→ DIRECTIONS
Copy the material word for word, from the line with "You are a computer-use agent. This" to the line with "point(76,285)", leaving out the picture.

→ PROVIDED DATA
....................

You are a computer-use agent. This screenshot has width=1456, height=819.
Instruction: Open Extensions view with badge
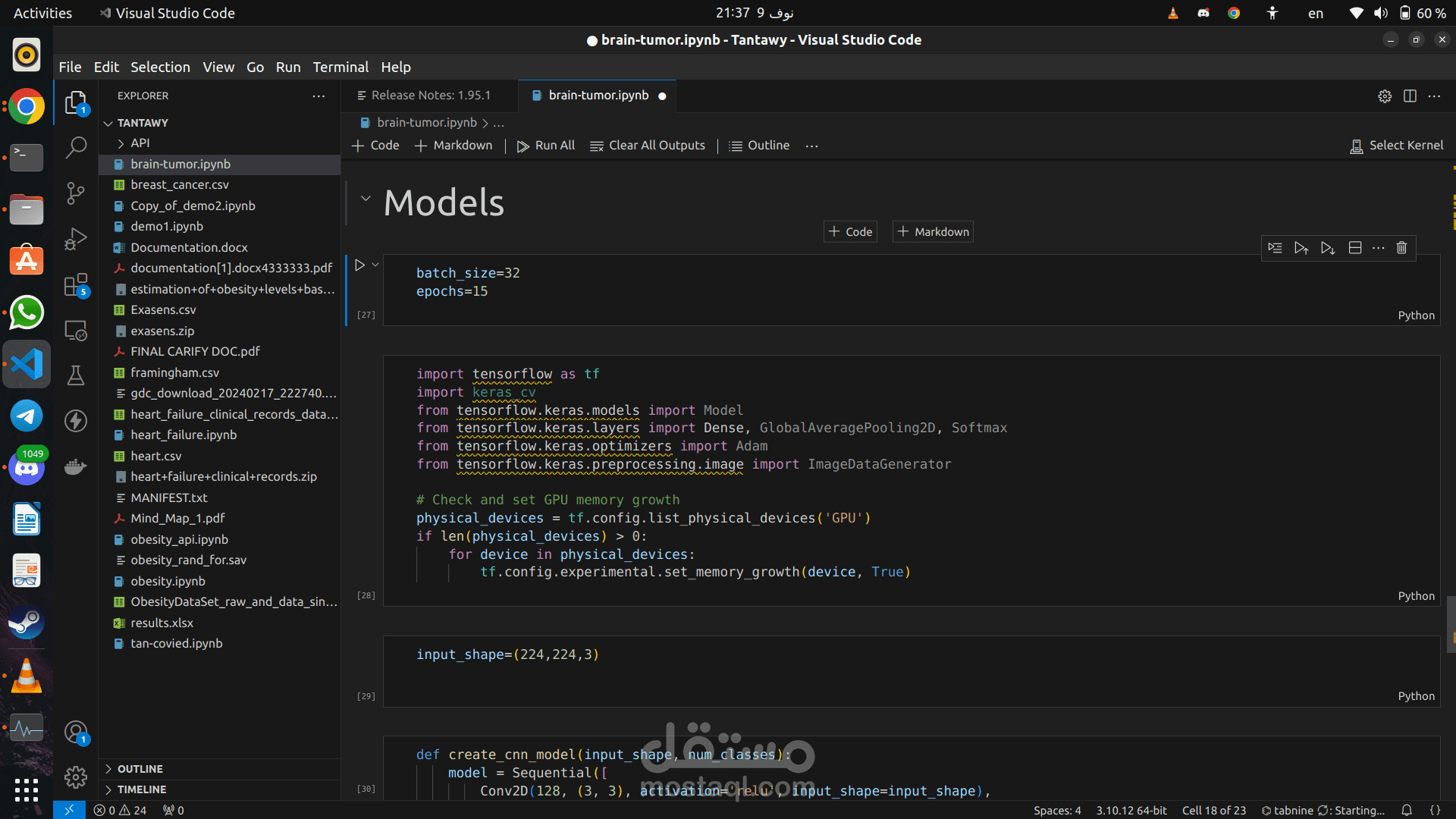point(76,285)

....................

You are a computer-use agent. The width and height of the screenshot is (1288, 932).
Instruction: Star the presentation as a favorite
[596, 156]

....................

→ WRITTEN ANSWER
You are a computer-use agent. This screenshot has width=1456, height=819.
Instruction: Open Extensions view with badge
point(76,285)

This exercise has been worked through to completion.